The Trial of Charles Taylor


Who We Are

This monitoring site is a project of the Open Society Justice Initiative

The Open Society Justice Initiative, an operational program of the Open Society Institute, pursues law reform activities grounded in the protection of human rights, and contributes to the development of legal capacity for open societies worldwide. The Justice Initiative combines litigation, legal advocacy, technical assistance, and the dissemination of knowledge to secure advances in the following priority areas: national criminal justice, international justice, freedom of information and expression, and equality and citizenship.
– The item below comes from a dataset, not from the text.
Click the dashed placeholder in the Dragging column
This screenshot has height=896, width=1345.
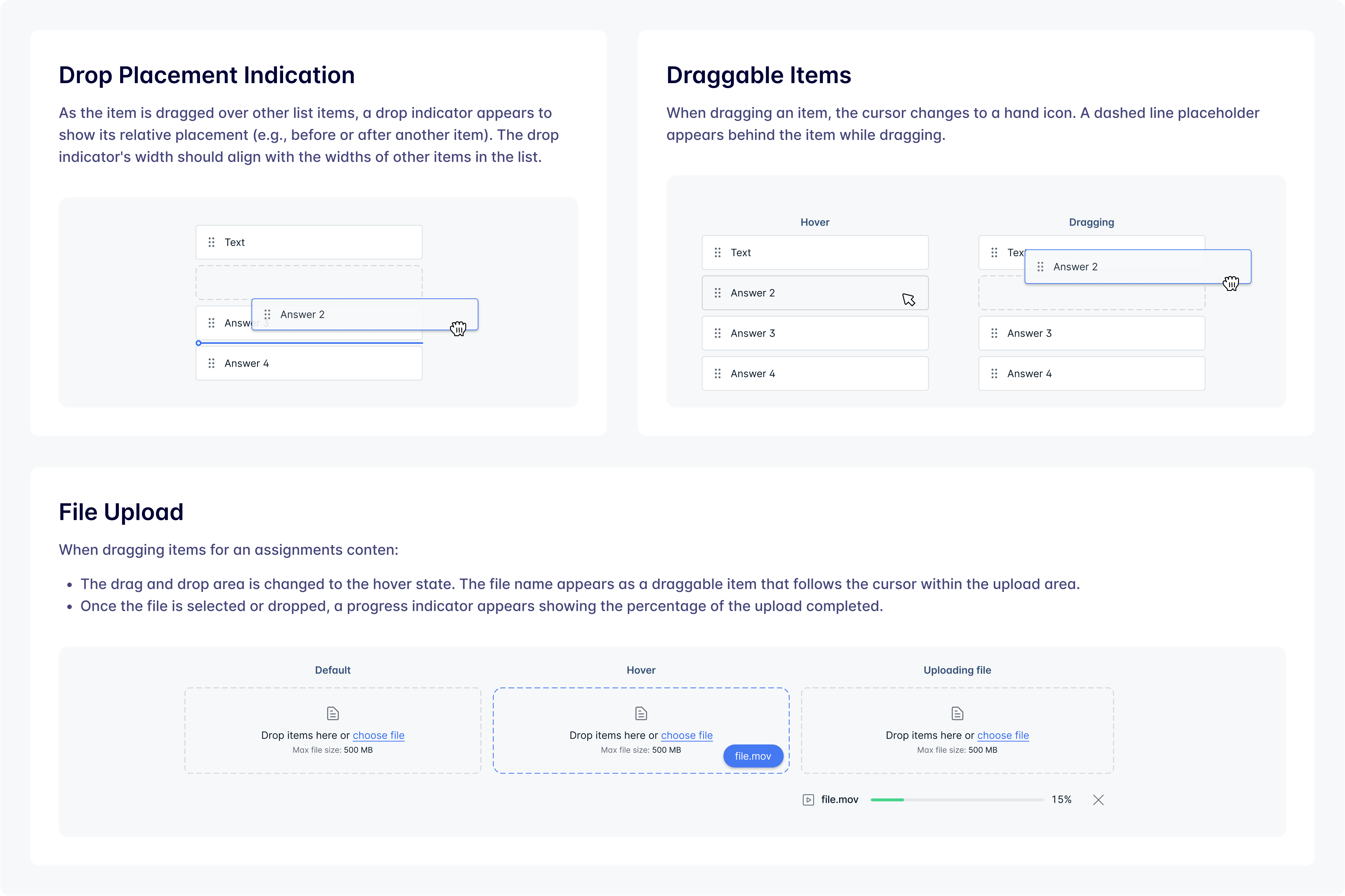(1092, 292)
Its offices are in Abuja, Budapest, London, New York, and Washington D.C.

Alpha Sesay

Alpha Sesay

The Justice Initiative’s full-time monitor of the Taylor trial is Alpha Sesay, a human rights lawyer from Sierra Leone. He holds a law degree from Fourah Bay College, University of Sierra Leone and an LL.M in International human rights law from the University of Notre Dame, USA. Mr. Sesay has worked with several local and international NGOs including Human Rights Watch, International Center for Transitional Justice, Campaign for Good Governance, Post Conflict Reintegration Initiative for Development and Empowerment (PRIDE) and Defence for Children International. He is founding president of the Fourah Bay College Human Rights Clinic and former National Director of the Sierra Leone Court Monitoring Program. He has also worked with the Defence Office of the Special Court for Sierra Leone. Mr. Sesay has presented several papers at conferences, workshops, and trainings and has undertaken extensive research on issues relating to human rights and transitional justice in Africa. He is a member of the Sierra Leone Bar Association. He started working on the Charles Taylor Trial Monitoring Program in April 2008.
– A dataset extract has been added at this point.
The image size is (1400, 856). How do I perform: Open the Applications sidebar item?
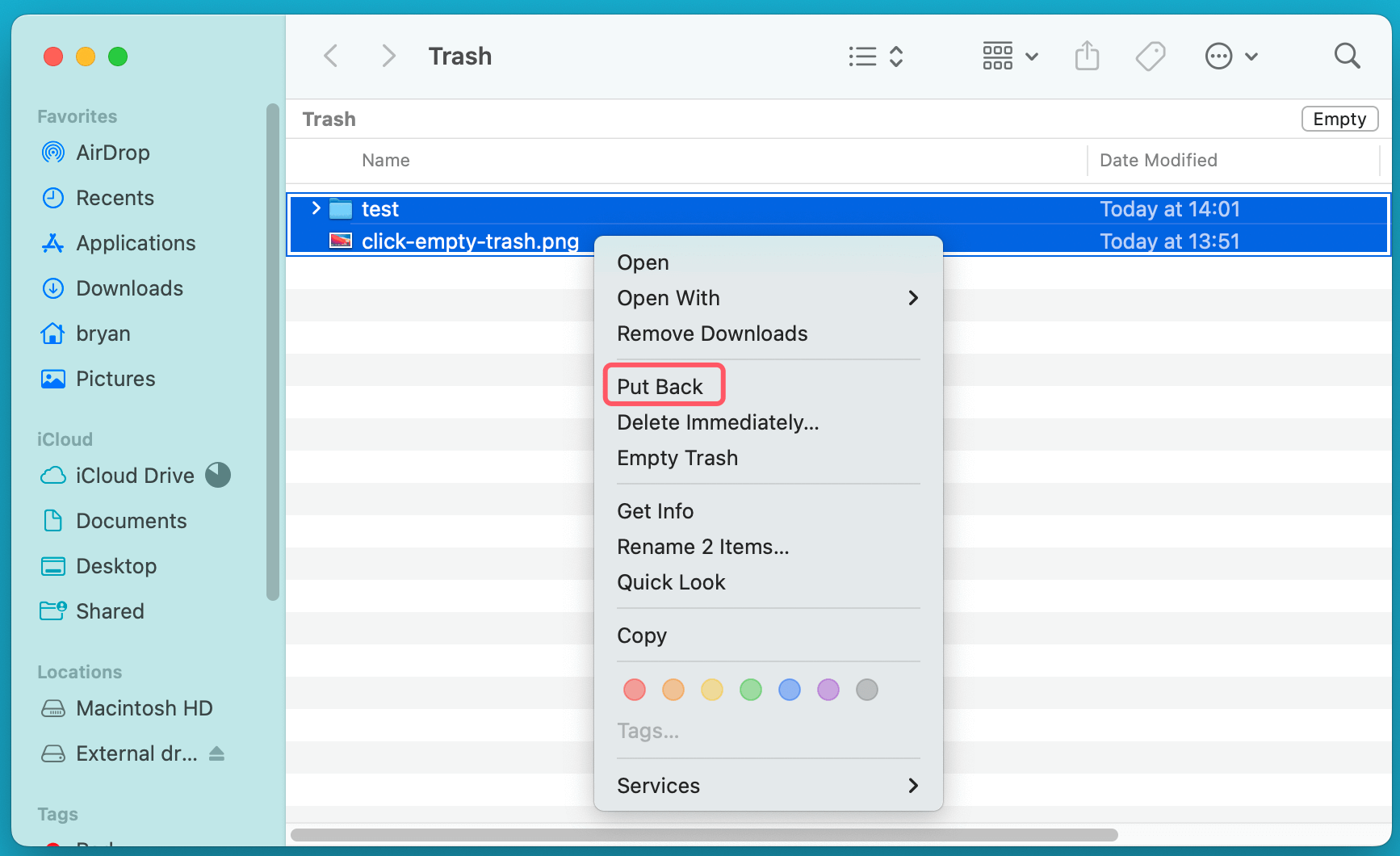pos(135,242)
The Justice Initiative is partnering with the War Crimes Studies Center (WCSC), a nonprofit center that supports and analyzes the work of internationalized criminal tribunals and human rights courts in Sierra Leone, Indonesia, East Timor, and Cambodia. Founded in December 2000 at the University of California at Berkeley, the WCSC serves as a major public information resource for the trial records of national and international war crimes trials conducted by more than twenty countries in Europe, Asia, and the Pacific in the aftermath of World War II. Its activities include trial monitoring, the production of community outreach films, judicial exchanges, and legal training.

This project has also gratefully received research assistance from White & Case LLP.  The International Senior Lawyers Project and Clifford Chance LLP previously collaborated on this project.